Wnt medulloblastoma – This is the best known subgroup of all the medulloblastomas and has been identified in 10-15% of patients. The average age of occurrence is 10 years old and it is more commonly found in females. These tumours often occupy the fourth ventricle; the fluid filled space in the middle of the posterior fossa.
SHH medulloblastoma – This type of medulloblastoma frequently occurs in both infants (under three) and adults (over 16), but are less frequent in children aged three to sixteen. SHH medulloblastoma is commonly associated with a condition known as Gorlin syndrome, due to a gene mutation that causes the over-activation of cells, leading to the formation of a tumour.

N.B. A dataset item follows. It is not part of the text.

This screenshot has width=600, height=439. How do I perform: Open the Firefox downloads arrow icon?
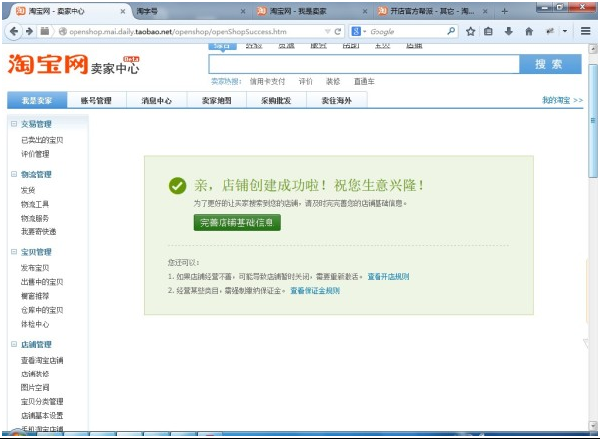pos(509,31)
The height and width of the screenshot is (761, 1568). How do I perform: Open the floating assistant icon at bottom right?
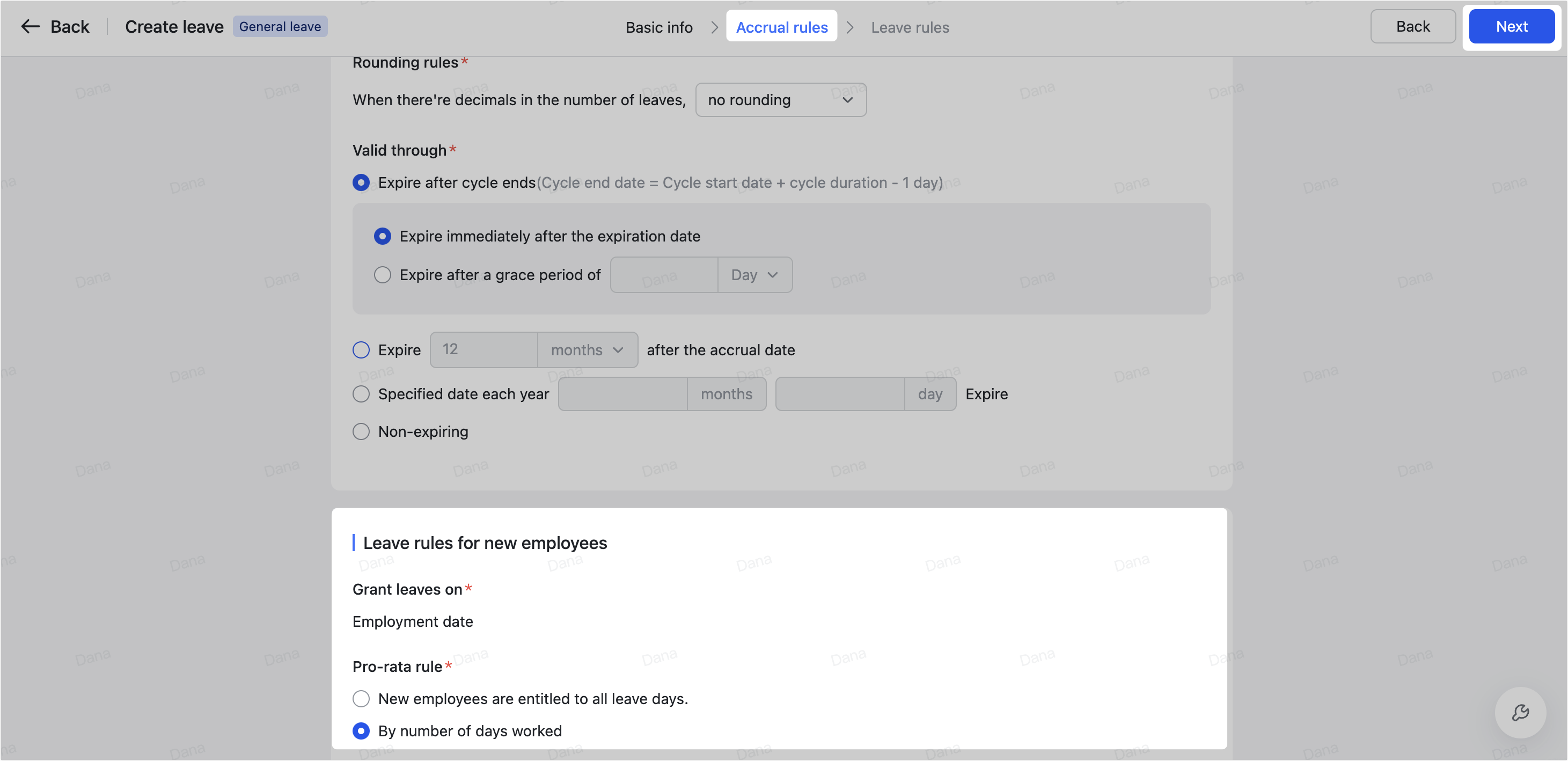(1521, 712)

Group 3 medulloblastoma – This type of medulloblastoma occurs more commonly in males than females, and are most common in young children ranging from one to ten years old. At diagnosis, these are often metastatic (already spread to other parts of the brain and spinal cord). Similar to the WNT medulloblastomas, the tumour is generally located within the fourth ventricle.
Group 4 medulloblastoma – This is the most common subgroup of medulloblastoma, making up around 35-40% of all cases. These tumours can occur in all ages but are most prevalent in mid-childhood.

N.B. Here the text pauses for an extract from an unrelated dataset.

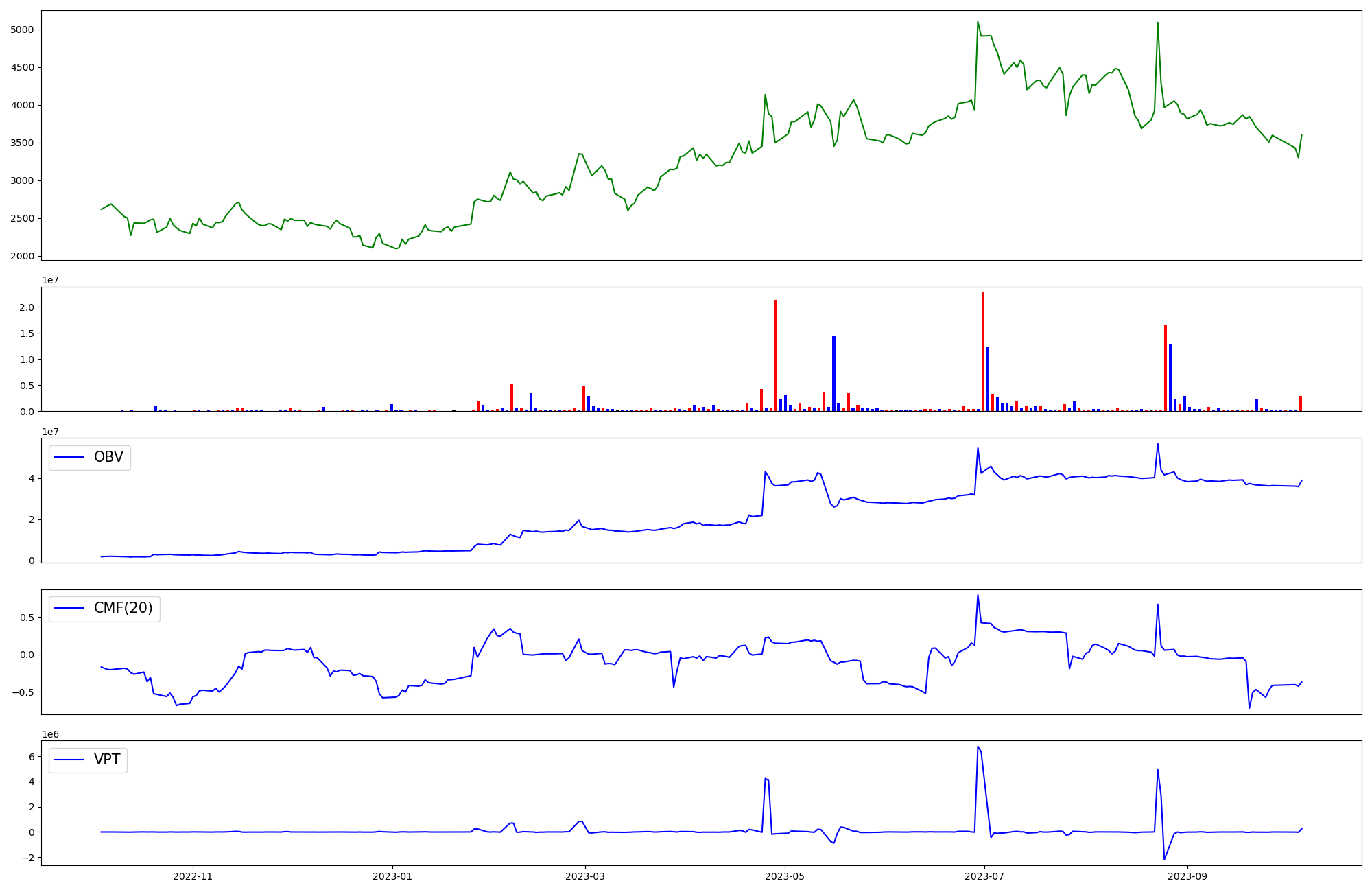Click the 1e7 exponent label above volume chart
Image resolution: width=1372 pixels, height=892 pixels.
pyautogui.click(x=50, y=281)
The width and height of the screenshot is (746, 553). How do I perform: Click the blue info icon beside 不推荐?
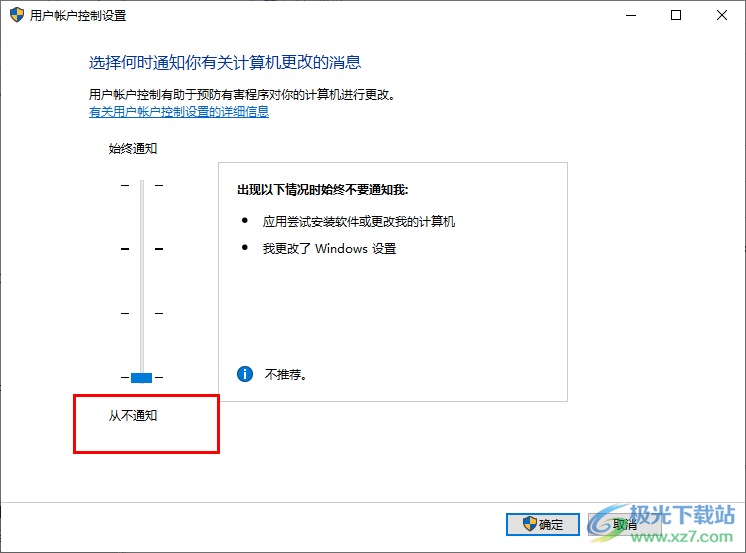pyautogui.click(x=245, y=374)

Unfortunately, a full genetic test to determine the type of medulloblastoma that your child may have is not yet routinely available on the NHS, however hospitals are developing the techniques to be able to do this in the near future.
The Brain Tumour Charity is currently funding research in to medulloblastoma to identify new drug targets and investigate how specific genes implicated in the development of medulloblastoma are linked to a patient's prognosis.

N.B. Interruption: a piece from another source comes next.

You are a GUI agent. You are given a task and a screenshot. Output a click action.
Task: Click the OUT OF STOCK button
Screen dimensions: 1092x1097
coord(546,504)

With the molecular subgrouping information that is now available, it is becoming clear that patients with certain subgroups of medulloblastoma may have a better long term outcome in comparison to the others. If you would like to know what the average prognosis is for each subgroup, please visit our prognosis page.
Prognosis in relation to brain tumours is an average number, given in months or years that a patient is likely to survive following diagnosis. While this number can give a general overview of prognosis for medulloblastomas, it is important to remember that each child's journey is unique and not necessarily represented by an average figure. This statistic does not take into account your child's individual circumstances, such as their general health and the quality of care provided by their hospital or treatment centre.
If your child has been diagnosed with a medulloblastoma, focusing on their treatment and wellbeing on a day-by-day basis is the most important thing.